The chances of installing malicious apps, meanwhile, are improved if you have Google Play Protect working. Some 0.45 percent of Android devices using it, installed PHAs, down from 0.56 percent in 2017.

It seems also that this trend is partly down to general improvements over time across the whole Android ecosystem, with later versions of the OS showing better rates of PHA installs. Notably, however, the reduct between Oreo and Pie was only a 0.01 percentage point. It’s getting more challenging to address the problem after more drastic reductions in earlier years.
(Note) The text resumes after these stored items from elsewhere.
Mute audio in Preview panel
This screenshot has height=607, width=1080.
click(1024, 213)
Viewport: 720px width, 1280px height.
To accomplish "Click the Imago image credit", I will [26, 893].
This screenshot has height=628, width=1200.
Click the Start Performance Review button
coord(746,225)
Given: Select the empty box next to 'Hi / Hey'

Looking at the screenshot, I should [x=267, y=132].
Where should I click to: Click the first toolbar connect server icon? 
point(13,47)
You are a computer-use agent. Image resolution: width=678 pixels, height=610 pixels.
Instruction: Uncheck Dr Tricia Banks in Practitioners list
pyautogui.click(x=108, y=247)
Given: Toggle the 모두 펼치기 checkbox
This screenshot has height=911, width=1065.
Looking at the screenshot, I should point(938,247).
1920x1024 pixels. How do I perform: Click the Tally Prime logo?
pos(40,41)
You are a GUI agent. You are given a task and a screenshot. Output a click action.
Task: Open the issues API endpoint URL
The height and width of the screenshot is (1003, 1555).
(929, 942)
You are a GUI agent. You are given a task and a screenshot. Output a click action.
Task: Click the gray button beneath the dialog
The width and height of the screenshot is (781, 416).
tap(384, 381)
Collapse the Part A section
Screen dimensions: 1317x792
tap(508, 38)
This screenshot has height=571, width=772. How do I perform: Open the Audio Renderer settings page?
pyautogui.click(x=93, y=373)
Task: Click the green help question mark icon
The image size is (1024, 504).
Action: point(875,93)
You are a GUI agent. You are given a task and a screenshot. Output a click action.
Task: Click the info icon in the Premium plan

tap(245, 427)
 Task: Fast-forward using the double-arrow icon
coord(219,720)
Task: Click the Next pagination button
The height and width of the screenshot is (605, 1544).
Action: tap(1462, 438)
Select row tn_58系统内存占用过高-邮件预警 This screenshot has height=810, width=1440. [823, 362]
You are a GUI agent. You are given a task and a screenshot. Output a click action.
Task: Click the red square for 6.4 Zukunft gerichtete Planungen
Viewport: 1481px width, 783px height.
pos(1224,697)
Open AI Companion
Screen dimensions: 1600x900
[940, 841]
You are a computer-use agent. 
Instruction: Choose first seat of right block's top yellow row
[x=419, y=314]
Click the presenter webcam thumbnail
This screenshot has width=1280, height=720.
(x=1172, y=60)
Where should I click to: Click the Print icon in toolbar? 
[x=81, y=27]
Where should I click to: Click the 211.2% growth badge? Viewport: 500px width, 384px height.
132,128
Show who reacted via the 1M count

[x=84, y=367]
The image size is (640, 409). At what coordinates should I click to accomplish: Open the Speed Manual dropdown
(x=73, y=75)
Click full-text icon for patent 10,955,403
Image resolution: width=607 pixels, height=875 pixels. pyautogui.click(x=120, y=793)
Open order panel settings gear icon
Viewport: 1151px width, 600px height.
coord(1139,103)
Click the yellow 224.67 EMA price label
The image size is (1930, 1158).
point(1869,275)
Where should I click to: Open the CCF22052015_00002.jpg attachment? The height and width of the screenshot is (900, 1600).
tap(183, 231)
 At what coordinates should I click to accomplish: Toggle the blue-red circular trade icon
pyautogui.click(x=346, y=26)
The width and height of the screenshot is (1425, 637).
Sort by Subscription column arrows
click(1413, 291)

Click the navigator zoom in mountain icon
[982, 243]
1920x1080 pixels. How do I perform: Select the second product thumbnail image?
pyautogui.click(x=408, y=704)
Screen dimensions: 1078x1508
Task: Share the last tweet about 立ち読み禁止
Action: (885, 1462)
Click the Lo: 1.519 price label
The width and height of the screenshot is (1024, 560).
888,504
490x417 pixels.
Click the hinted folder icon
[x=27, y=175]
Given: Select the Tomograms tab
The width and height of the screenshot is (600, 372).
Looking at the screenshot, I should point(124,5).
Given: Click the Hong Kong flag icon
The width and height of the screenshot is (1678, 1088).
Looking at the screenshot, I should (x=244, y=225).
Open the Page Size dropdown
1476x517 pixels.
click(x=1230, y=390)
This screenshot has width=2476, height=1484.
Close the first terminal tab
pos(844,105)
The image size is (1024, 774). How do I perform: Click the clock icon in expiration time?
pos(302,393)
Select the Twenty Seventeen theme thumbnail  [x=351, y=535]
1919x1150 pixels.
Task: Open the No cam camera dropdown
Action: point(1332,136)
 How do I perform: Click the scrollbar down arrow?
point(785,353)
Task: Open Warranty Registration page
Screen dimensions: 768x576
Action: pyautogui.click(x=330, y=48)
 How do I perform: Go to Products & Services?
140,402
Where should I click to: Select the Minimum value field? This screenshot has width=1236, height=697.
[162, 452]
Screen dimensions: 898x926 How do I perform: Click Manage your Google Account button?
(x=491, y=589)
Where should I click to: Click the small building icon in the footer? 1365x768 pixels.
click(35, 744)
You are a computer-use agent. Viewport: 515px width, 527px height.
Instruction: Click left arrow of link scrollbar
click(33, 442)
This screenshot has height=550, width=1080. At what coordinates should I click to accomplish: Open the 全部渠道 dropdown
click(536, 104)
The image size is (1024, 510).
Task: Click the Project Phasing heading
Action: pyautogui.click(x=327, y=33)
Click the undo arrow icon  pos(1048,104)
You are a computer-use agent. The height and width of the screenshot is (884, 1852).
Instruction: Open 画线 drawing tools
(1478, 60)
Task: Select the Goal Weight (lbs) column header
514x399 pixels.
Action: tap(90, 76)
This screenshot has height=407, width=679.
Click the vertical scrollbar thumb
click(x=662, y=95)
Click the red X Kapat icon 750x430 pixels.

In terms of the categories that are covered by PHAs at the moment, click fraud is by far the highest category both in terms of install rates and distribution. Notably, 2018 was the first year that Google started tracking click fraud as a potentially harmful application: in the past it had been classified as a policy violation. This is one example of how it’s looking to cover more surfaces for potential vulnerabilities, but also a surprise to see that it wasn’t part of the mix before, considering how huge it is. Partly as a result of it now detecting and blocking click-fraud post recategroization, Google noted that it “expect[s] click fraud to remain a profitable fraud vector, but at a lower scale than in 2018.”



Google noted that the two biggest click fraud families were FlashingPuma and CardinalFall, and that the main target countries for click fraud attempts were the USA, Brazil and Mexico (USA and Brazil being two of Google’s biggest markets for Android).

While there are straight click fraud apps, Google notes that most are designed around other services, often something that a consumer might use daily — most commonly flashlights, music and gaming apps. In these, “an embedded SDK is executing click fraud in the background, often without the knowledge of the app developers themselves. Distributing click fraud code in this way is easily scalable and makes it easy for click fraud SDK developers to be present in the apps of hundreds or even thousands of developers,” Google notes in its report.

But even as Google gets more sophisticated and strict in how it handles third party players in its ecosystem, the problem continues to morph and find new areas to exploit.

Just last week, a report was published that highlighted how pre-installed apps — the non-Google apps that come on your device either fully installed or as a link to an install — were providing links into vast ecosystems of services that pull user data, and were difficult to remove for anyone but the most technically advanced.

Weeks before that, yet another tranche of 200 apps were identified that slipped in under the radar littered with adware (on top of another 85 apps also loaded with adware that millions of people downloaded months before). Adware isn’t the only ‘ware that has been found in Google apps: in November last year it was revealed that half a million people downloaded apps from Google Play containing malware, too.

And it was only two months ago that Google finally started to crack down and pull apps that were using legacy permissions to access users’ call logs and SMS messages. (Those permissions have been replaced by more privacy-focused APIs, but the fact is that that those permissions used to exist, and Google hadn’t stopped letting apps use them until quite recently.)

While much has been made of the open source nature of Android being one of the reasons that it’s misused in this way, another is the fact that a lot of apps are developed with open source components, and these can be ripe for exploitation. One recent report, in fact, found that no less that one in every five Android apps has vulnerabilities in it as a result of that open source usage.

While it’s misleading to think that Apple and iOS are not prey to similar kinds of exploits — they are — the fact that the Android ecosystem is simply so much bigger, and more open than the tightly controlled iOS platform, makes it an especially interesting target for malicious actors.

All these might not all be malicious in the sense of, for example, hacking financial information or disabling your device, but privacy of information and information security nonetheless go hand-in-hand. Having a grip on one leads to better control of the other.